Any help is highly appreciated.

• Splitting the property is a good idea, since you have the $\vee$ operator to join them. Try to use LTL operators such as "Always" ($G$) and "until" $U$. The first one is pretty easy, the second requires some thought. What you tried so far? – Shaull Apr 17 '15 at 14:47
• One issue with such natural language requirements is that they can be ambiguous - in particular, what exactly did the person setting this exam mean by "a is preceded by c"? Must c have held at some earlier state, or the immediately preceding one? If the latter, is that for all occurrences of a or just the first one? – Klaus Draeger Apr 17 '15 at 16:48

Since you are asked to formulate these properties in LTL, you might want to think of them as properties given with predicates over infinite sequences of states (or events where each event changes the state); in your case, you know that at each state some of the three propositions, {a, b, c} might be true.

When we talk about LTL, it's good to summarize what does the formalism support to figure out whether the given property can be formulated in it. Note that previously mentioned propositions are often formulated as state formulas, which might hold in a particular state.
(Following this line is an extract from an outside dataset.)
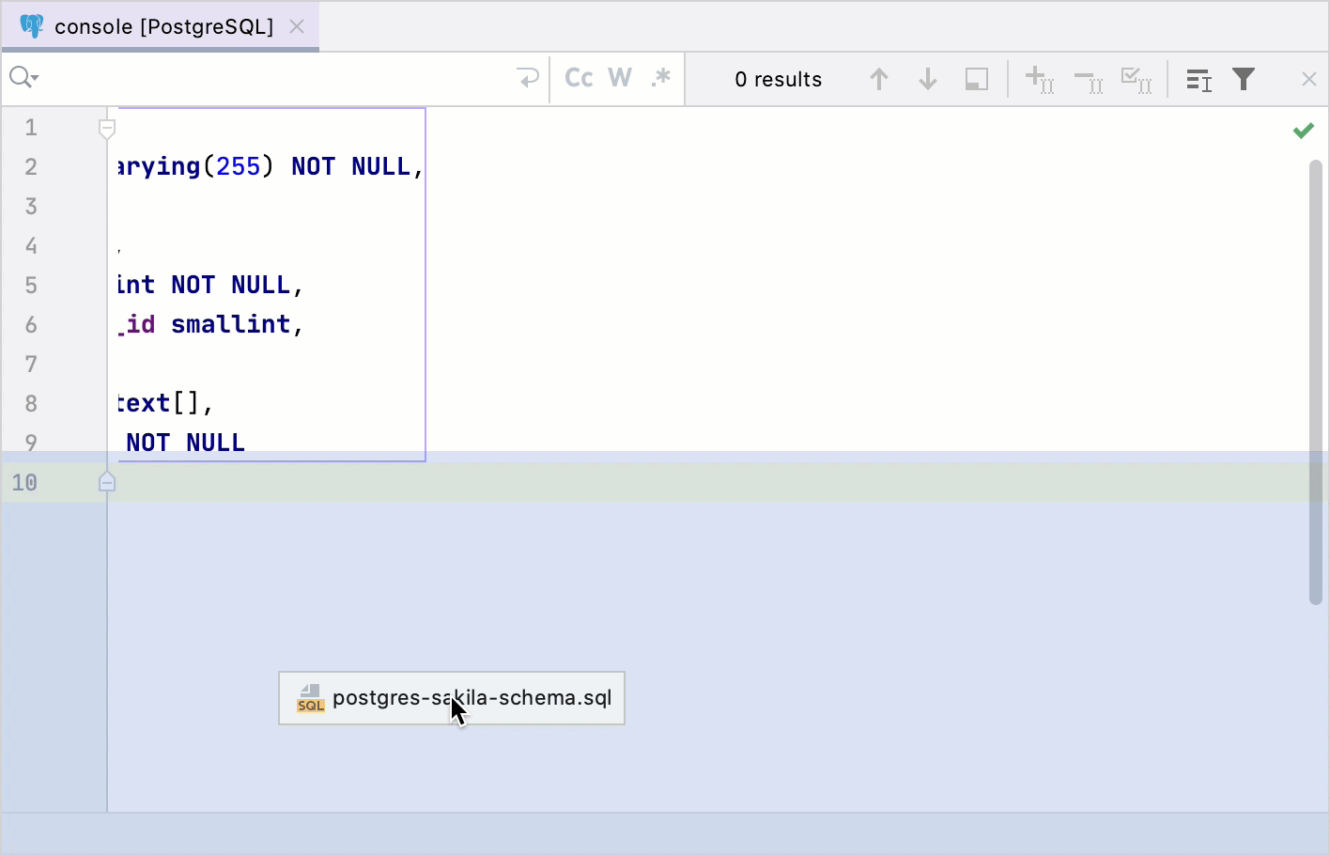Click the select all occurrences icon
The width and height of the screenshot is (1330, 855).
[1137, 79]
So, LTL supports: state formulas (propositions that might hold in particular state), (standard) Boolean operators (like logical or ||), and path quantifiers (like globally G and next X, which produce other state formulas), which effectively allow state formulas to describe sequences of states.

I will describe one potential solution in the "extended" LTL, which includes additional operators besides the fundamental ones. (These are easily expressible using only the basic operators, next and until; more details can be found in a more thorough treatment of LTL).

So far all I have done is split the property into two parts such that the property P is the union of P1 and P2 but I don't know how to formulate my answer.

Indeed, at the top level, as you recognized, you should have union, which effectively translates to || of P1 and P2:

P1 || P2


Going back to P1 ((1) a and b never happen at the same time), which states that something should never happen, it's good to think whether such temporal quantification can be translated to some of the offered quantifiers in LTL. This is indeed possible, and "never some property P" can be expressed in terms of combining a Boolean operator and a quantifier, in the following way:

G( not P ) (always, P is not true)

thus, P1 can be expressed by using given propositions as:

G( not (a && b) ) (always, it is not true that both a and b hold)

On the other hand, as Shaull pointed out, the second property is a bit trickier. Although, such a requirement might have been written more precisely (to avoid ambiguity), we can interpret it to mean that a and c should happen, at some point, such that c happened earlier than a.

Now, when we identified earlier, we might think of another LTL quantifier that semantically matches the notion of ordering states (or events). That quantifier is:

X (quantifier for next, i.e. formula that will hold in the next state)

Thus (under the interpretation that both propositions must be true at some point), we want to say that eventually, c happens, while at a point after that, eventually a happens as well:

F( c && X(F a))

arriving at the final solution:

P1 || P2 = (G( not (a && b) )) || F( c && X(F a))

which checks that either of the given properties are satisfied in the execution, as you originally suggested.

After you have an idea of how the formula should look like to makes sense (semantically, with respect to the property you want to model), you always want to check whether the formula is well formed, i.e. whether the formula is syntactically correct. (More details can be found in one of the more thorough treatments of LTL.)